Canon's Digital IXUS range of cameras has virtually become a byword for combining style with performance. But with the new IXUS 65, Canon has a fight on its hands.
It's not that the company hasn't improved on previous models: there's a six-megapixel CCD and Canon's DIGiC II processor, which is capable of pumping out highly detailed images at the rate of around two frames per second until the memory card is full.
That won't take long in this instance, as there's just a paltry 16MB SD starter card, so you'll need to budget for another.
That aside, other improvements include a new top ISO800 sensitivity setting for low-light shooting and a 3-inch LCD dominating the rear. Bigger doesn't always mean better, though, and this screen isn't particularly detailed, bright or clear.

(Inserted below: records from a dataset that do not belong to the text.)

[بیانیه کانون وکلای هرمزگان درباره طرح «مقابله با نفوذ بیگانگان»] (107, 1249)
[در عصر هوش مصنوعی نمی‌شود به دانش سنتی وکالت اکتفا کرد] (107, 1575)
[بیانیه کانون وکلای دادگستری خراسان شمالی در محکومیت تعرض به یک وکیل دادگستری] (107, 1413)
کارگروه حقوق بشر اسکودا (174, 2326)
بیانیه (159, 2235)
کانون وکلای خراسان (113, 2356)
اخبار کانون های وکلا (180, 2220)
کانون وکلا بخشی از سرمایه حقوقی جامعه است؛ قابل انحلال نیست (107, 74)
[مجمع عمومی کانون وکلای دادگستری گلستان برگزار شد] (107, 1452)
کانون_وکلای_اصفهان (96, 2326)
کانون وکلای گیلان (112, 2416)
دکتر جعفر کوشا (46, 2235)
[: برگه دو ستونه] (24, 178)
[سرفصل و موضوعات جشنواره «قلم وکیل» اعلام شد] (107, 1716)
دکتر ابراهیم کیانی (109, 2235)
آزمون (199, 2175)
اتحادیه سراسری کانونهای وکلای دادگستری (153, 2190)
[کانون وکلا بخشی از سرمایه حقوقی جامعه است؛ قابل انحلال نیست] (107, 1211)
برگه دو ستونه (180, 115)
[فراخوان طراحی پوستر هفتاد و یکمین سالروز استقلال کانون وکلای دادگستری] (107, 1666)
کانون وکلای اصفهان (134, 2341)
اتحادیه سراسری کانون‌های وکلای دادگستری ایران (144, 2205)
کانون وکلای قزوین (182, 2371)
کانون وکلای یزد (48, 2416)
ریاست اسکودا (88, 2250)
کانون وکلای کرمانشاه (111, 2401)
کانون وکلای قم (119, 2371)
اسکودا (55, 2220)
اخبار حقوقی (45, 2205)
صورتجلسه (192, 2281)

Nor is it a hybrid type, so, other than window dressing, its inclusion is somewhat baffling. What's more, under low lighting it doesn't gain-up without introducing heavy noise. New animated graphics work well, though, especially in conjunction with the Apple-style touch-sensitive controller squeezed onto what's left of the camera's back.
Styled more like the IXUS Wireless than previous models, the build quality of the casing has to be seen to be believed. But unlike most rivals, Canon has missed the opportunity to upgrade the 35-105mm lens.
While its central performance is good, it suffers some softness and purple fringing at the edges. Even so, we've no real concerns with picture quality. Noise is well controlled, and colour reproduction is more faithful than previous models. We were even taken with the smooth 30fps VGA movie clip option.
However, both Panasonic's excellent 6MP FX01 and Nikon's functional P3 have superior features, such as optical image stabilisation and a more versatile zoom range, while selling for around the same price. Worse still, Sony's tiny 6MP W50 packs a similar capability to the IXUS 65, but boasts a better lens with a desirable 31-93mm zoom range and a ISO1000 setting - and it costs a mere £179.
Given its lack of killer features and its street price of £270, we can't recommend the IXUS 65 unreservedly. Everything has its price, but even with the discounting, build and picture quality, we feel the new IXUS 65 falls behind on value and versatility.